Provided records:

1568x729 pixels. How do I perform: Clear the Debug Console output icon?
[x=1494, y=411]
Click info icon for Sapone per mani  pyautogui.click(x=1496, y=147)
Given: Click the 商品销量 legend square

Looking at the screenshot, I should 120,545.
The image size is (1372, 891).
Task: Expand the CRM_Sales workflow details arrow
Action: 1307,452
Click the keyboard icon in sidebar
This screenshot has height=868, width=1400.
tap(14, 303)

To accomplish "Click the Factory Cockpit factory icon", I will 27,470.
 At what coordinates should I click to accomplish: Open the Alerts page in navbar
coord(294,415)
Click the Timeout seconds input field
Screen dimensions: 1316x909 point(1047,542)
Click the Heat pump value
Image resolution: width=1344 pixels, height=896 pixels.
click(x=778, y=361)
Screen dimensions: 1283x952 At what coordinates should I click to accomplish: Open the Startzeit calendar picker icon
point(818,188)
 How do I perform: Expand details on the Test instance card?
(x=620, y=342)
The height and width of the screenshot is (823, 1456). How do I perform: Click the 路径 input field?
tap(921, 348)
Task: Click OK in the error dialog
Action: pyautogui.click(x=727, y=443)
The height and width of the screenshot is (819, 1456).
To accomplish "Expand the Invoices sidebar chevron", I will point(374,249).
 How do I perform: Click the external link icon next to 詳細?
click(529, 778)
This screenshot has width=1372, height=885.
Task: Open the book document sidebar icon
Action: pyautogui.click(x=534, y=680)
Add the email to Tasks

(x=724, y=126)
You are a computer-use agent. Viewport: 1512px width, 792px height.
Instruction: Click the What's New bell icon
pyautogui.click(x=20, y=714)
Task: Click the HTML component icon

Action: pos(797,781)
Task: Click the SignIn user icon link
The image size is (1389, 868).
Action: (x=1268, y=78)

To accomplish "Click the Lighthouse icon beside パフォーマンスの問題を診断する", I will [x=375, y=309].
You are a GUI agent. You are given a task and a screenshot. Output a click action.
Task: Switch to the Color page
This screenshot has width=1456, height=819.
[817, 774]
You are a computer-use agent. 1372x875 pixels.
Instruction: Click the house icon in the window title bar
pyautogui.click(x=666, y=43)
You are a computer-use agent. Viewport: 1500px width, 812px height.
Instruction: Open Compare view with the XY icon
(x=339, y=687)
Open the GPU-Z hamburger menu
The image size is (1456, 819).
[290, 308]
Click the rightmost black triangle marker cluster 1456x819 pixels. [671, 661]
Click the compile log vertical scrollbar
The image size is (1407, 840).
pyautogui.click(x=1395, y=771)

What to do:
An exact copy of all the records above is needed.

Result of this task:
1568x729 pixels. How do I perform: Clear the Debug Console output icon?
[x=1494, y=411]
Click info icon for Sapone per mani  pyautogui.click(x=1496, y=147)
Given: Click the 商品销量 legend square

Looking at the screenshot, I should 120,545.
The image size is (1372, 891).
Task: Expand the CRM_Sales workflow details arrow
Action: 1307,452
Click the keyboard icon in sidebar
This screenshot has height=868, width=1400.
tap(14, 303)

To accomplish "Click the Factory Cockpit factory icon", I will 27,470.
 At what coordinates should I click to accomplish: Open the Alerts page in navbar
coord(294,415)
Click the Timeout seconds input field
Screen dimensions: 1316x909 point(1047,542)
Click the Heat pump value
Image resolution: width=1344 pixels, height=896 pixels.
click(x=778, y=361)
Screen dimensions: 1283x952 At what coordinates should I click to accomplish: Open the Startzeit calendar picker icon
point(818,188)
 How do I perform: Expand details on the Test instance card?
(x=620, y=342)
The height and width of the screenshot is (823, 1456). How do I perform: Click the 路径 input field?
tap(921, 348)
Task: Click OK in the error dialog
Action: pyautogui.click(x=727, y=443)
The height and width of the screenshot is (819, 1456).
To accomplish "Expand the Invoices sidebar chevron", I will point(374,249).
 How do I perform: Click the external link icon next to 詳細?
click(529, 778)
This screenshot has width=1372, height=885.
Task: Open the book document sidebar icon
Action: pyautogui.click(x=534, y=680)
Add the email to Tasks

(x=724, y=126)
You are a computer-use agent. Viewport: 1512px width, 792px height.
Instruction: Click the What's New bell icon
pyautogui.click(x=20, y=714)
Task: Click the HTML component icon

Action: pos(797,781)
Task: Click the SignIn user icon link
The image size is (1389, 868).
Action: (x=1268, y=78)

To accomplish "Click the Lighthouse icon beside パフォーマンスの問題を診断する", I will [x=375, y=309].
You are a GUI agent. You are given a task and a screenshot. Output a click action.
Task: Switch to the Color page
This screenshot has width=1456, height=819.
[817, 774]
You are a computer-use agent. 1372x875 pixels.
Instruction: Click the house icon in the window title bar
pyautogui.click(x=666, y=43)
You are a computer-use agent. Viewport: 1500px width, 812px height.
Instruction: Open Compare view with the XY icon
(x=339, y=687)
Open the GPU-Z hamburger menu
The image size is (1456, 819).
[290, 308]
Click the rightmost black triangle marker cluster 1456x819 pixels. [671, 661]
Click the compile log vertical scrollbar
The image size is (1407, 840).
pyautogui.click(x=1395, y=771)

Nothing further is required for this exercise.